Studies have shown that the area within three feet of the patient in a hospital room is typically heavy with bio-burden, due to patient shedding (see Microbiology section). Cross-contamination can easily occur if levels of bio-burden are not continually reduced to safe levels by cleaning and disinfection. An evaluation of assembled surfaces surrounding the patient will provide insight into the challenges faced when trying to clean and disinfect the many combinations of materials, textures and textiles. Seams, baton strips and connects between surface materials create additional microbial reservoirs that often can be completely avoided when this problem is understood.

3) Microbiology

A person typically sheds some 37 million bacteria every hour into the surrounding air and onto environmental surfaces that are continually being touched. Patients are a major source of contamination, and bio-burden is heaviest within three feet of the patient. If the patient is mobile, the patient bathroom is also an area where bio-burden is high. With the knowledge that pathogens survive for days, weeks and months, these areas absolutely need to be able to be effectively cleaned.

Patient shedding is not the only contamination threat. Toilet spray (also referred to as “toilet plume”) plays a major role in the transmission of infectious diseases. Ironically, patient toilets do not typically have lids, due at least in part to the difficulty in cleaning them. After discarding objects laden with viruses and bacteria into a toilet, the toilet is flushed. As a result, these microbes are released into the air and land on surfaces at a relatively high concentration within a three-foot radius of the toilet. This area typically includes a variety of ceramic tiles and many grout lines. Other materials assembled in this area include towels, shower curtains, sinks with faucets. As a result, these surfaces become microbial reservoirs that provide safe harbor where disinfectant products cannot reach their intended target.

4) Location

The location of a surface matters. Different departments within the hospital require different surface selection criteria. In areas such as the Emergency Department or Surgery, healthcare professionals are faced with the need to turn over rooms quickly. Often this means that healthcare workers with a primary responsibility for patient care must also clean, disinfect and turnover a room.

I have had many discussions with these professionals who do not understand how critical it is to effectively clean/disinfect all surfaces. A quick tour of these areas immediately reveals a plethora of mixed surface materials and, ultimately, microbial reservoirs. The requirement to turn over rooms quickly in high traffic, highly contaminated areas sets healthcare professionals up for failure.

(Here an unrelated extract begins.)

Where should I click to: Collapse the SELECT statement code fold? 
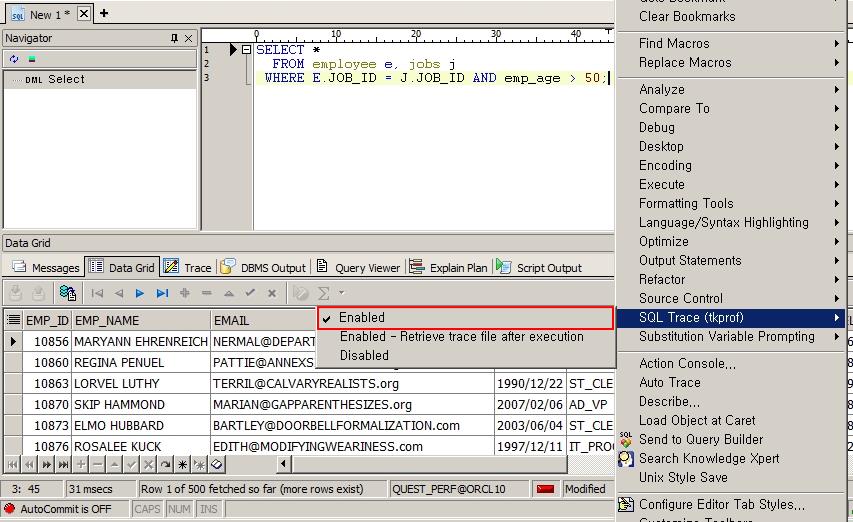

Recently, a facility was confronted with a community-based outbreak of C. Difficle that had started in the ER and was spreading through the facility.  The Infection Prevention staff sent out a protocol that covered personal protective equipment (PPE), hand hygiene, patient assessments and disinfection protocols, but failed to address the evaluation of surfaces and the manner in which they are cleaned. These surfaces may have been a major contributor to persistence of the outbreak.

5) Human Behaviour

Patients, healthcare workers and visitors interact with surfaces in many ways. Clothing, equipment and hands become contaminated and move pathogens throughout the patient room and the entire facility.

While being an advocate for a patient during a 3-day acute care hospital stay, I took the opportunity to observe and document human behaviour around surfaces. The behaviour of healthcare workers was fairly common. “Pumping in” by using the hand sanitizer was routine and a good start. However, the very next action was, nearly universally, to reach into a pocket in their scrubs to retrieve a pen and paper. I am sure this happened in every patient room.

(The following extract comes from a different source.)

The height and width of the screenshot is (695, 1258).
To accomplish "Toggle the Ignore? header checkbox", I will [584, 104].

Most healthcare workers interacted with surfaces in similar ways and in usually in the same order: computer, mouse, nurse call button, controls on the IV and IV pole, catheter bag, bed, bedding, etc.

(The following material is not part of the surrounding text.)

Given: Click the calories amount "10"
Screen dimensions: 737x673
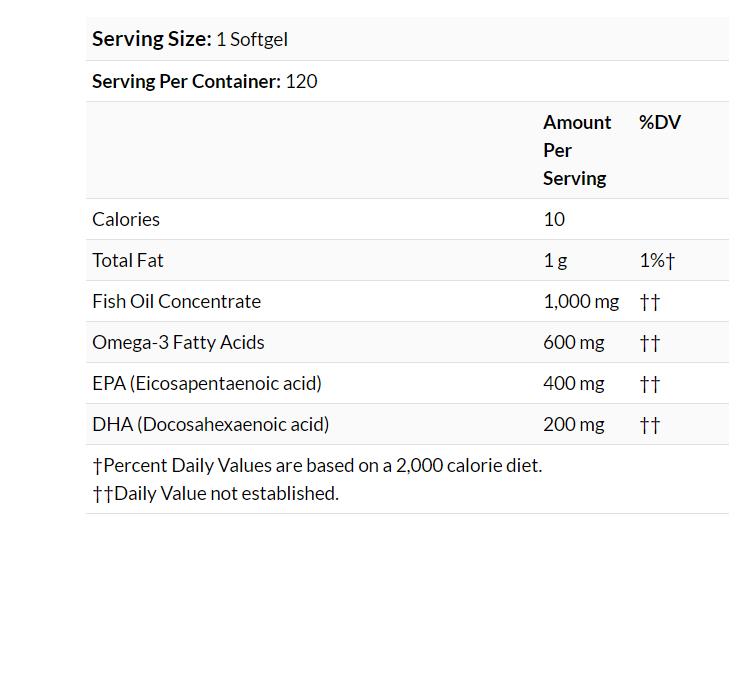Looking at the screenshot, I should tap(554, 219).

Visitors interacted with many of the same surfaces, but they also used areas, such as the windowsill, bed and chair next to the patient bed, which was often covered with a blanket for the patient to sit on. Visitors also used the patient bathroom.

From my observations, specific surfaces that should have been considered “high touch” were not easy to identify, since many people touched virtually every surface within three feet of the patient frequently. On a side note, it is interesting to note that my observation of Environment Services staff in that facility revealed that they cleaned only a few surfaces and ignored other highly touched surfaces during the daily cleaning process. In the absence of thorough cleaning and disinfection, bioburden would have continued to accumulate for days.